- The Washington Times - Saturday, December 22, 2001

''No Man's Land" begins in a literal fog of war.
The setting is Bosnia in June 1993. A group of Bosnian replacements is being led by a cranky, gnarly guide at night, and the fog looks impenetrable. Three men within arm's length of one another share cigarettes ignited from a lighter belonging to one of them. This indulgence fuels the guide's bad temper.
Bad luck catches up with the patrol at daybreak. When the fog clears, the men find themselves in a valley in clear sight of a Serbian battery. Only one of the hapless targets, Ciki (Branko Djuric), survives. His desire to retrieve the discarded lighter when he sees it proves almost fatal. Ciki finds refuge in an abandoned trench, the last haven for some dead comrades. Later in the morning, two Serbian soldiers are ordered to check out this shelter. Ciki watches from concealment as they booby trap one of the corpses with a mine. He then kills one Serb and wounds the other.
This grimly compelling prelude is destined to misfire on writer-director Danis Tanovic, but not because of the difficulty of sustaining what appears to be an open-air theatrical polemic that pits two antagonists, Ciki and his temporary captive, Nino (Rene Bitorajac), in explosive proximity for a period of time. The initial promise culminates when the enemies begin to recognize that they may have more in common than they care to admit. Not only a language and a military obligation, for example, but a young woman named Sonja.
Unfortunately, war does not allow enough time to expand on these affinities. Outsiders begin to intrude, particularly a party of French "peacekeepers" under U.N. authority. Then a sensation-seeking British TV journalist named Jane Livingstone (Katrin Cartlidge) reawakens all the hair-trigger rivalries that seemed to be cooling down as the soldiers talked.

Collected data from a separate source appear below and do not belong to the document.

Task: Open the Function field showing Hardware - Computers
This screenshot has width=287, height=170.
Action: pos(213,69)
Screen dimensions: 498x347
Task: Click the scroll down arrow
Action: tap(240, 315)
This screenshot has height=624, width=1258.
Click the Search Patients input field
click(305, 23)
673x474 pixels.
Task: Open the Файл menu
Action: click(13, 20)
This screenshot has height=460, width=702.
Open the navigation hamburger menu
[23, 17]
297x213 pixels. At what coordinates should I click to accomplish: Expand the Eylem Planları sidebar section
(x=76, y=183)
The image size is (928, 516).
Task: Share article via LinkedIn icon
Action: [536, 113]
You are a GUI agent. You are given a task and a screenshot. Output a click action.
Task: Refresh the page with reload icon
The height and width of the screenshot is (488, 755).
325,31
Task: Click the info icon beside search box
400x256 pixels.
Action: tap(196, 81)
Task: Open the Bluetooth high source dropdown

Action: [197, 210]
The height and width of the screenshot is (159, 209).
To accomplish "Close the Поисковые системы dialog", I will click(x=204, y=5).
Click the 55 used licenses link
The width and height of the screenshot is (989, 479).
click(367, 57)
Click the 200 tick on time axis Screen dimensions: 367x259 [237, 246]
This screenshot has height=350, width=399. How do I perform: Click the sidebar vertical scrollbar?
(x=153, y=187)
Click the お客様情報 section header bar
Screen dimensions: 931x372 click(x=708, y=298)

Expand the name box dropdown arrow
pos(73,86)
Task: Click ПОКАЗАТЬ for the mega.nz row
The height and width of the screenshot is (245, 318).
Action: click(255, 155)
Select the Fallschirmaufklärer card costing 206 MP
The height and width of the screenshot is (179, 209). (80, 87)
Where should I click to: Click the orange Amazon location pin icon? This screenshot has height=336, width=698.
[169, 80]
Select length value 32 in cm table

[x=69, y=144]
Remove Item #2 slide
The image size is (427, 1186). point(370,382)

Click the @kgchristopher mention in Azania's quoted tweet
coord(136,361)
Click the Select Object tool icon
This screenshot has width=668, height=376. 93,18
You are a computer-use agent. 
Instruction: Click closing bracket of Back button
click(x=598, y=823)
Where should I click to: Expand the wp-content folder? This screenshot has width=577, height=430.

The filmmaker's jumpiness seems evident when he starts playing fast and loose with who has the upper hand: Nino contrives to get the drop on Ciki, who then gets it back, etc., etc. These exchanges have a certain comic value for a while, as if we were meant to officiate a wrestling match and award points for reversals.
Jane, the self-righteous troublemaker, is contrasted unfavorably with a French officer named Marchand (Georges Siatidis), a peacekeeper willing to take exceptional risks to spare lives. The British come in for further caricature in the form of Simon Callow, cast as the local U.N. commander, Col. Soft, a line-of-least-resistance type who is irked at having to interrupt a sexual liaison in Zagreb. I'm not sure why the Brits attract a double portion of flak from Mr. Tanovic, a Bosnian. Perhaps certain scores are being rhetorically settled. One of the movie's incongruous charms for Americans may be that no American characters get singled out for conspicuous contempt.
The filmmaker himself cannot escape suspicions of hypocrisy and opportunism. The setup becomes more congested and incoherent than necessary if its purpose is to clarify the waste of civil war in a compact and eloquent way by concentrating human interest on a pair of brave but irreconcilable men.
Mr. Tanovic virtually abandons character development between Ciki and Nino at the halfway point. They become not only the occupants of an abandoned trench but hostages to a mission of character exploration that gets lost in a fog of political posturing and bombast.

"No Man's Land"
RATING: R (Occasional profanity and graphic violence, in a setting of wartime combat and peril)
CREDITS: Written and directed by Danis Tanovic. Cinematography by Walther Vanden Ende, production design by Dusko Milavec, costume design by Zvonka Makuc and music by Mr. Tanovic. In Serbian with English subtitles.